The aim of this paper was to evaluate the prevalence of postconcussive symptoms and their relation to health-related quality of life (HRQOL) in pediatric and adolescent patients with mild traumatic brain injury (mTBI) who received head CT imaging during initial assessment.

METHODS

Patients aged between 5 and 21 years with mTBI (Glasgow Coma Scale scores 13–15) and available Rivermead Post Concussion Questionnaire (RPQ) at 6 months of follow-up in the multicenter, prospectively collected CENTER-TBI (Collaborative European NeuroTrauma Effectiveness Research in TBI) study were included. The prevalence of postconcussive symptoms was assessed, and the occurrence of postconcussive syndrome (PSC) based on the ICD-10 criteria, was analyzed. HRQOL was compared in patients with and without PCS using the Quality of Life after Brain Injury (QOLIBRI) questionnaire.

RESULTS

A total of 196 adolescent or pediatric mTBI patients requiring head CT imaging were included.
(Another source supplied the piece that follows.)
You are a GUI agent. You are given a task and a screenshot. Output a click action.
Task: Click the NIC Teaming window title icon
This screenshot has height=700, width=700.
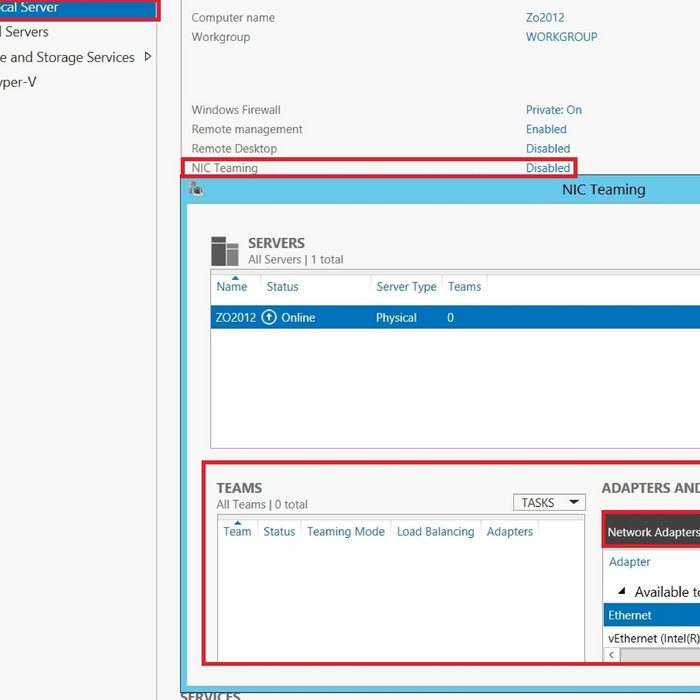pos(196,189)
High-energy trauma was prevalent in more than half of cases (54%), abnormalities on head CT scans were detected in 41%, and admission to the regular ward or intensive care unit was necessary in 78%. Six months postinjury, 36% of included patients had experienced at least one moderate or severe symptom on the RPQ. PCS was present in 13% of adolescents and children when considering symptoms of at least moderate severity, and those patients had significantly lower QOLIBRI total scores, indicating lower HRQOL, compared with young patients without PCS (57 vs 83 points, p < 0.001).

CONCLUSIONS

Adolescent and pediatric mTBI patients requiring head CT imaging show signs of increased trauma severity. Postconcussive symptoms are present in up to one-third of those patients, and PCS can be diagnosed in 13% 6 months after injury. Moreover, PCS is significantly associated with decreased HRQOL.